Senator
- In office 11 December 1922 – 29 May 1936

Personal details
- Born: 18 February 1873 Chatham, England
- Died: 28 June 1939 (aged 66) Holyhead, Wales
- Party: Fianna Fáil; Independent;
- Spouse: Jane Doggett ​(m. 1929)​
- Relatives: Thomas Dowdall (brother)

= James Charles Dowdall =

Irish politician (1873–1939)

James Charles Dowdall (18 February 1873 – 28 June 1939) was an Irish politician and businessman.

Born in Chatham, England, Dowdall was a founder member and President of the Cork Industrial Development Association and was a butter and margarine manufacturer. He was also a Director of the Lucania Cycle Company, the Cork Gas Company and Hibernian Insurance Company.

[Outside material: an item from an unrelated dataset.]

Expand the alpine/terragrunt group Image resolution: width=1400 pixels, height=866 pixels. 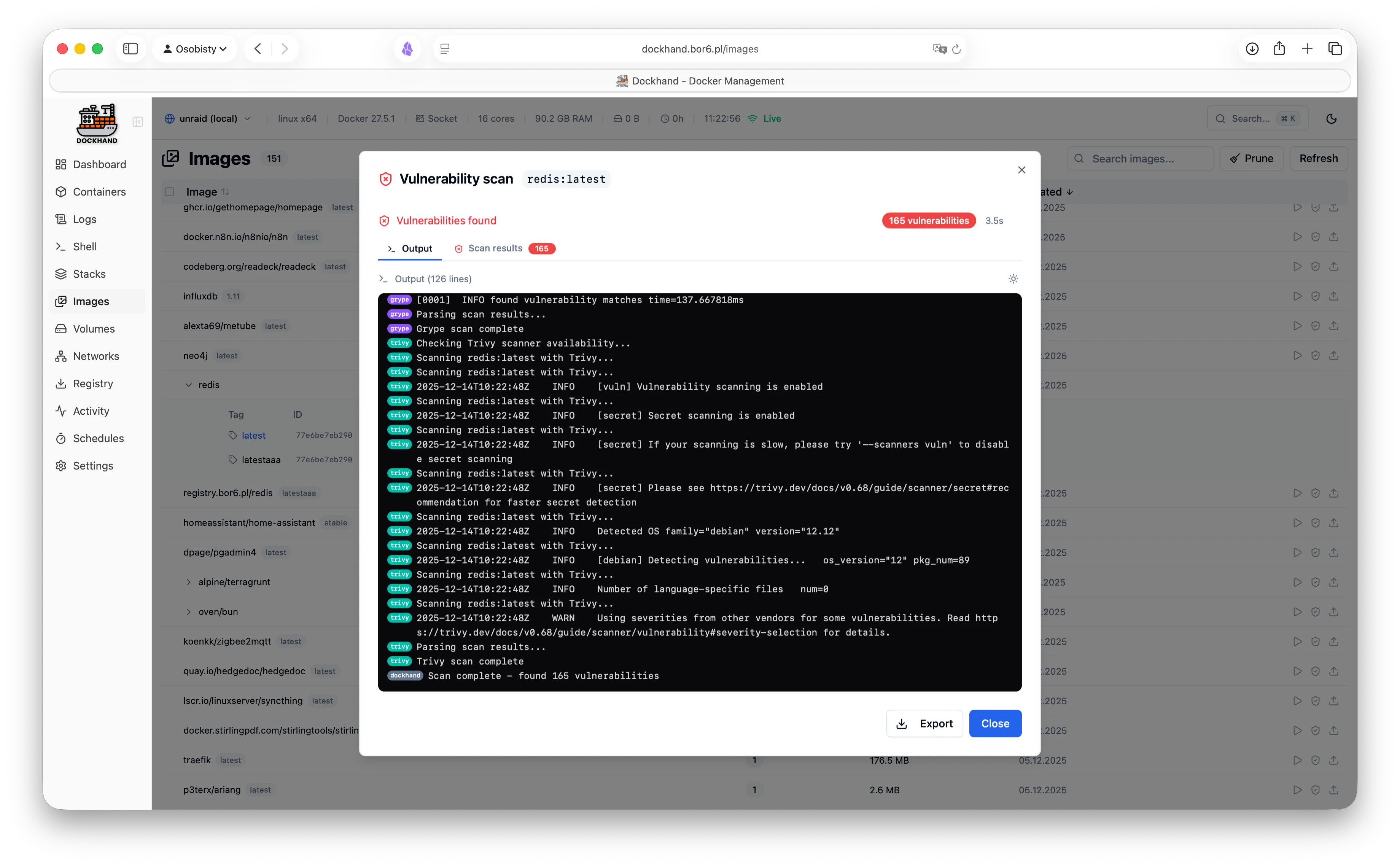pos(189,582)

He was appointed to the Free State Seanad Éireann as an independent member in December 1922 by the President of the Executive Council, W. T. Cosgrave. He was one of a number of Senators with commercial backgrounds nominated by Cosgrave.

In the 1928 Seanad election, six Fianna Fáil Senators were elected under the leadership of Joseph Connolly. They were immediately joined by Colonel Maurice George Moore and subsequently Dowdall found himself frequently joining with the party in divisions together with fellow independent Senator Jennie Wyse Power. He soon joined the party after their entry into the Seanad. Both he and Wyse Power stood as Fianna Fáil candidates in the 1934 Seanad election and were re-elected for nine years and served until the abolition of the Seanad.

Dowdall was also a member of the Governing Body of University College Cork. He died on 28 June 1939 and was buried in St. Finbarr's Cemetery.

He was married to Jane Dowdall. His brother was Thomas Dowdall.